___ SELECTED EXCERPT ___

By Derek Kravitz, Washington Post: Ask any of the thousands of Ethiopian immigrants working as parking attendants or cabbies around Washington whom they aspire to be like, and you’ll probably hear about Henok Tesfaye.

Tesfaye, 37, started as a parking valet in downtown Washington two decades ago, saving a few hundred dollars each month to pay for business classes and start his company. Today, his U Street Parking (named after his first parking lot, at 12th and U streets NW) ranks among the biggest parking companies in the region.

His success is part of a wave of accomplishment by Ethiopians, who began settling in Washington after fleeing violence in their native country in the 1970s. Tesfaye’s 12-year ascent in Washington’s notoriously cutthroat parking industry is especially notable because it was so unlikely.

Parking is not an easy business. It’s marked by high volume, long hours and low margins. For Tesfaye, the years of 16-hour days and endless financial pressures culminated in a phone call in December. A year after partnering with a Los Angeles-based parking giant, Tesfaye won a lucrative contract to oversee 37,000 public parking spaces at Dulles International and Reagan National airports, including four garages, three surface lots and a valet service.

“When I got the call that we had got the contract, I cried,” said Tesfaye, from his office in a rowhouse on Rhode Island Avenue NE. “We were a long shot. We’ve always been a long shot.”

___ PROVIDED RECORDS ___

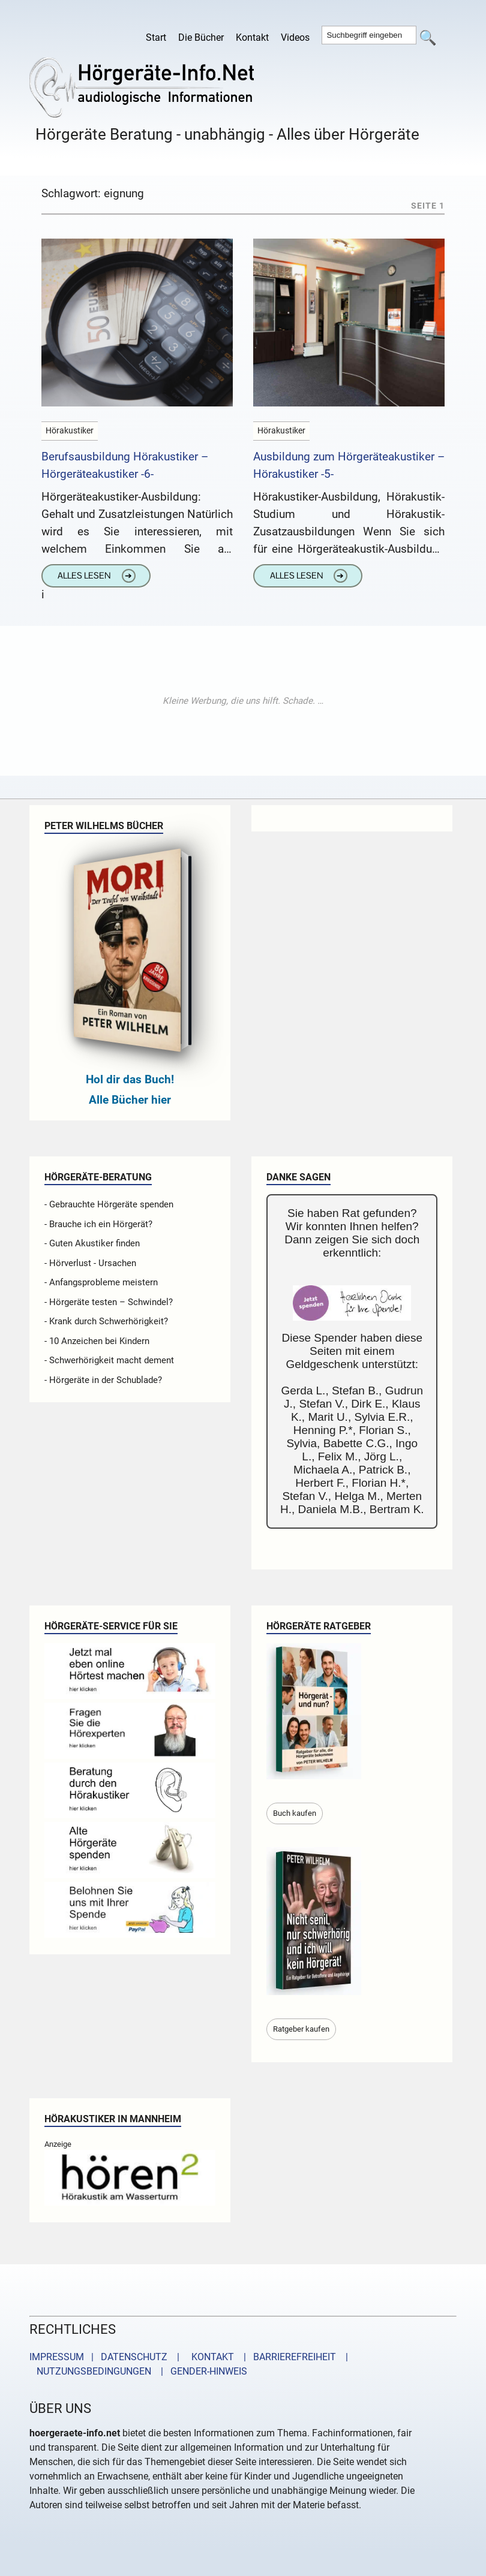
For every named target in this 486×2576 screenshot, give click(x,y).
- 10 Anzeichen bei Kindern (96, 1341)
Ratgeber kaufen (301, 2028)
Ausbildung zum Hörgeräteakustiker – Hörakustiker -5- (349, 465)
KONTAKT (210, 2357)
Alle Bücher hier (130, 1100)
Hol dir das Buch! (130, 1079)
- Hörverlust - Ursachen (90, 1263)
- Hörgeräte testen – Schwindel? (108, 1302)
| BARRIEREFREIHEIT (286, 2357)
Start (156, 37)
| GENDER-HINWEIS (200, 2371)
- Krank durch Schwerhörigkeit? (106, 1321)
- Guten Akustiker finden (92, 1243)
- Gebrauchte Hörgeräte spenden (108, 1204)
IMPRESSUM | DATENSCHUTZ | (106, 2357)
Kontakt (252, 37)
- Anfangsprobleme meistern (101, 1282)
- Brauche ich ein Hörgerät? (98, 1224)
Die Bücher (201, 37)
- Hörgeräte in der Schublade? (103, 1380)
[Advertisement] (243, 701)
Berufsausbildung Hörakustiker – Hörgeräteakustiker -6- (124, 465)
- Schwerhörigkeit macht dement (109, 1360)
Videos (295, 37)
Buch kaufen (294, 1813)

___

PROBLEM DESCRIPTION: Can you repeat the article about Henok Tesfaye from "By Derek Kravitz, Washington" up to and including "in the region.", swapping "cabbies" for "taxi drivers"?

ANSWER TO THIS EXERCISE:
By Derek Kravitz, Washington Post: Ask any of the thousands of Ethiopian immigrants working as parking attendants or taxi drivers around Washington whom they aspire to be like, and you’ll probably hear about Henok Tesfaye.

Tesfaye, 37, started as a parking valet in downtown Washington two decades ago, saving a few hundred dollars each month to pay for business classes and start his company. Today, his U Street Parking (named after his first parking lot, at 12th and U streets NW) ranks among the biggest parking companies in the region.